So, what can drive growth and improve margins? Great business development, strong and advisory client experience and top-notch candidate care are three key areas of action — the REC has been supporting firms in the UK on all three this autumn. But your people can be more effective in all these areas by adopting and utilizing tech that helps to transform client and candidate experience.
The first stage is simple to say, but hard to do. Commit to use existing technology better in 2024 — both the things that you already have and things in use in other businesses. You don’t have to jump on the hype train to artificial intelligence (AI) this New Year’s Eve, but making progress will help you get on the right train when you are ready. In a couple of years’ time, you will be grateful that you did the work on your data strategy and platforms because that is what will enable you to automate better — and to harness AI. A great principle is to automate the process stuff wherever possible and humanize the stuff that really matters in client and candidate relations. That’s a recipe for staffing to be seen as the professional services sector it is.

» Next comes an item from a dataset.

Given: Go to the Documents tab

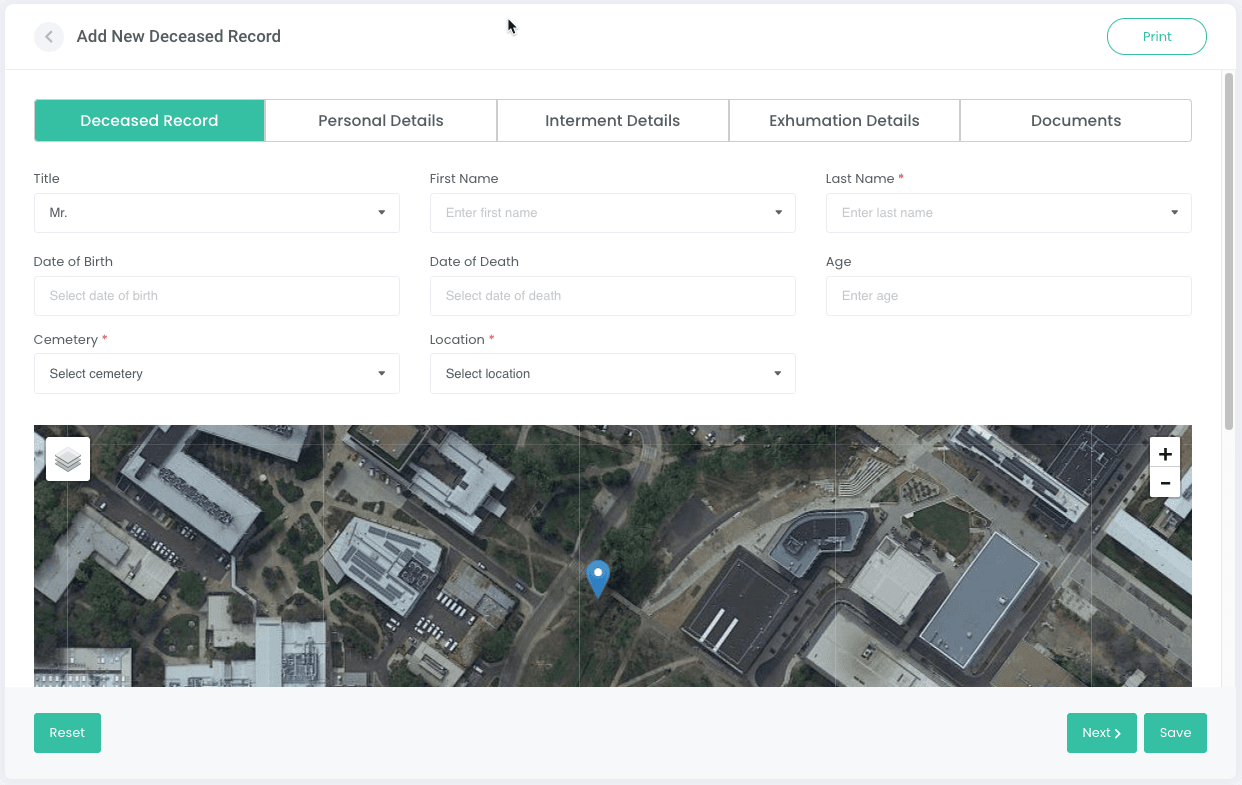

As we counsel in our Tech Enabled Humanity report, don’t be overwhelmed. With common sense moves — such as properly researching what you have on your to-buy list, making sure anything new can be effectively integrated with existing systems and that employees are trained to use any new tech — the move is not as daunting as you might think.
As I recently told an audience at the Recruitment Agency Expo in Birmingham, UK, the future is all about staffing firms showing adaptability and a determination to deliver for their clients. Our recent JobsOutlook showed employers feeling more confident about investing in recent months, which suggests client demand will recover at the end of the fourth quarter. So, it is vital to be ready with an attractive, tech-enabled offer for the next 12 months.
All of this requires real leadership — it’s not one for your IT team alone. From adoption by consultants to risk and affordability concerns, there is a lot to think about. The era of low interest rates is over, so cash for investment comes at a much higher price if you need to borrow. And client risk is ever more important in a slower economy and with payment terms risking clients using the industry as a bank more and more. Any investment strategy must be balanced by a clear understanding of the short-term trading risks as well as the longer-term risk of being left behind.
All this has profound implications for the level of risk you want to take on in your business and what risks you want to price in and how. But there is good news: Generic products often deliver 80% of the benefit at 50% of the cost, while there are opportunities to look beyond the specialist recruitment technology sector for solutions in use elsewhere, as we set out in out report. Be a magpie — go and find what works for you!
We should welcome disruption caused by tech because it will help us compete and raise our game, embedding staffing as a professional service sector. Staffing firms who want to offer transformative services to clients and candidates, not marginal improvements — especially in a labor market with more than 2.5 million job postings like the UK — will be the ones who win.